### OBJETIVO DE LA TAREA
Copia sin cambios el fragmento del hilo sobre el FET para el amplificador Ruby que empieza en las palabras "Vengo a hacerles" y termina después de "tienda de electrónica)".

### DOCUMENTO FUENTE
* * * * *
# Fet para Amplificador Guitarra Ruby (lm386)



## thenot (Dic 1, 2010)

Hola amigos del foro!

Vengo a hacerles una consulta con respecto al amplificador Ruby, estoy haciéndoselo a un amigo que me lo pidio para poder tocar en la Universidad (yo no tengo idea de guitarra). La cosa es que fui a comprar los componentes (tiendas muy pequeñas en mi cuidad) y me encuentro que no tienen el FET MPF102, tampoco el bf244/5, 2n5457, 2n3819 y 2n5245 (reemplazos que encontré que daban miembros de este foro en otros temas respecto a este FET), tampoco por el que buscaron ellos por reemplazo ECG. Mandarlo a pedir a otra ciudad no me es muy conveniente ya que no tengo nada mas que pedir y el envió saldría mas caro que el total de los componentes, ademas que tengo tiempo hasta el sábado ya que después no estaré, así que, 
¿¿que otro FET se le podría poner?? (para ir a molestar de nuevo a la tienda de electrónica)
* * * * *
### MATERIAL PROPORCIONADO
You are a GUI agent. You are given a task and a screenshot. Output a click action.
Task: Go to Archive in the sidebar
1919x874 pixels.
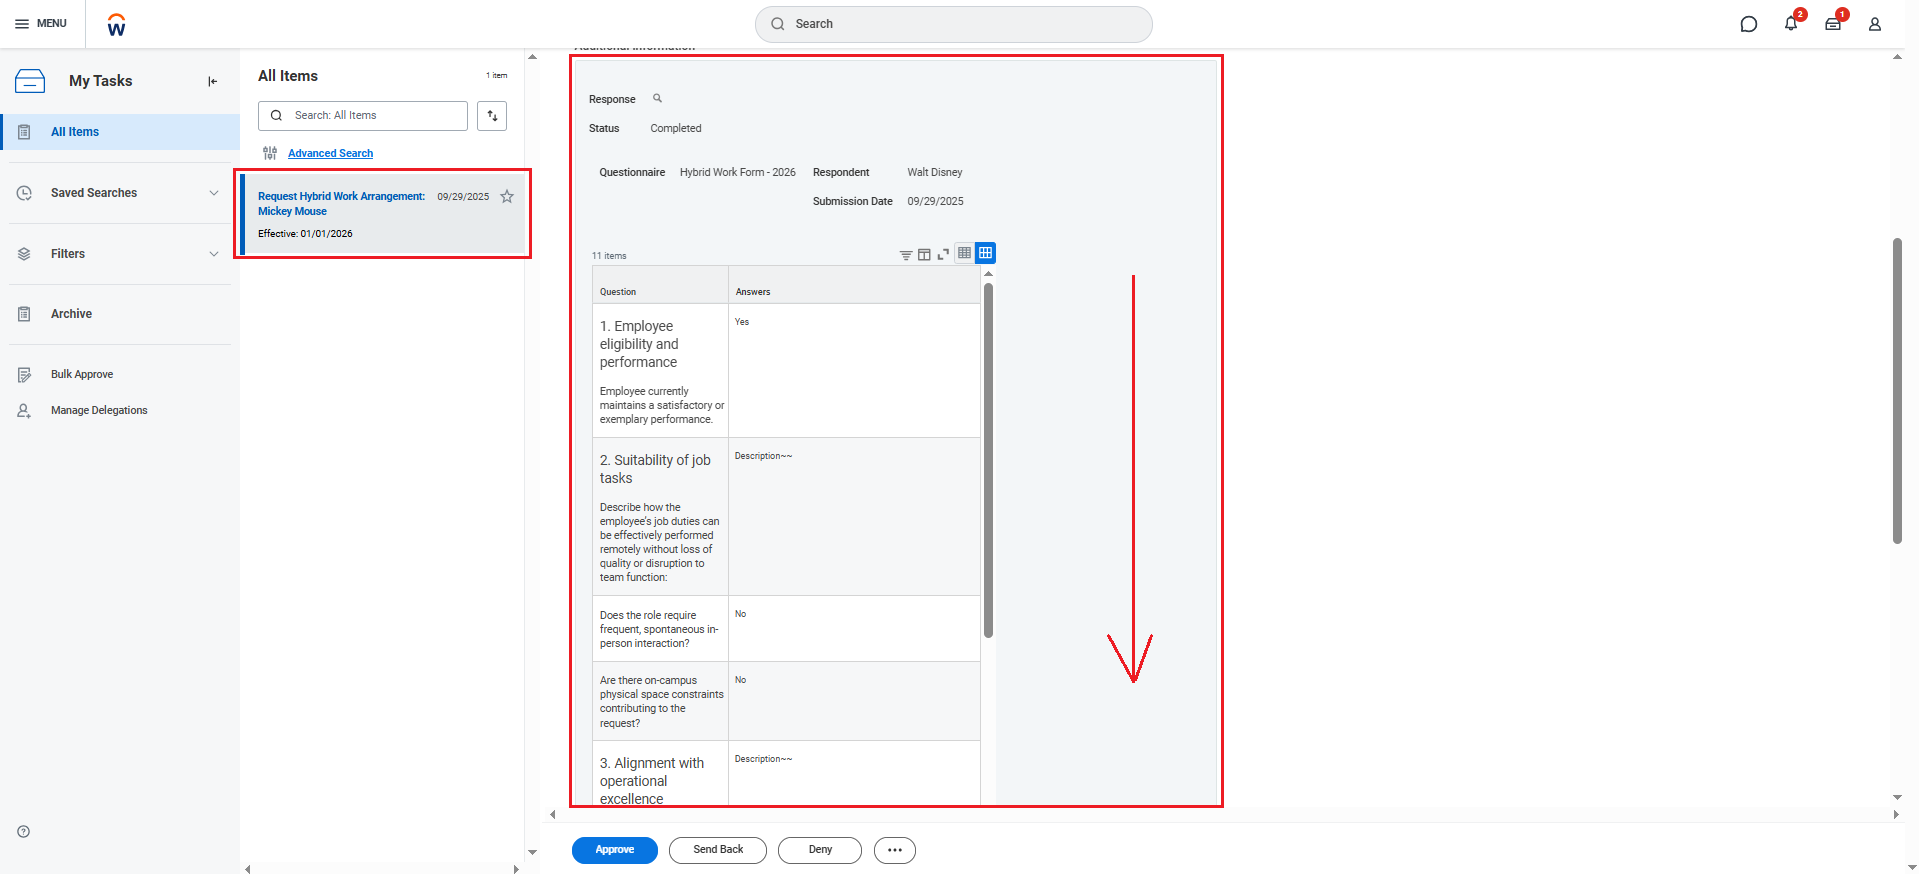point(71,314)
* * * * *
### RESULTADO
Vengo a hacerles una consulta con respecto al amplificador Ruby, estoy haciéndoselo a un amigo que me lo pidio para poder tocar en la Universidad (yo no tengo idea de guitarra). La cosa es que fui a comprar los componentes (tiendas muy pequeñas en mi cuidad) y me encuentro que no tienen el FET MPF102, tampoco el bf244/5, 2n5457, 2n3819 y 2n5245 (reemplazos que encontré que daban miembros de este foro en otros temas respecto a este FET), tampoco por el que buscaron ellos por reemplazo ECG. Mandarlo a pedir a otra ciudad no me es muy conveniente ya que no tengo nada mas que pedir y el envió saldría mas caro que el total de los componentes, ademas que tengo tiempo hasta el sábado ya que después no estaré, así que, 
¿¿que otro FET se le podría poner?? (para ir a molestar de nuevo a la tienda de electrónica)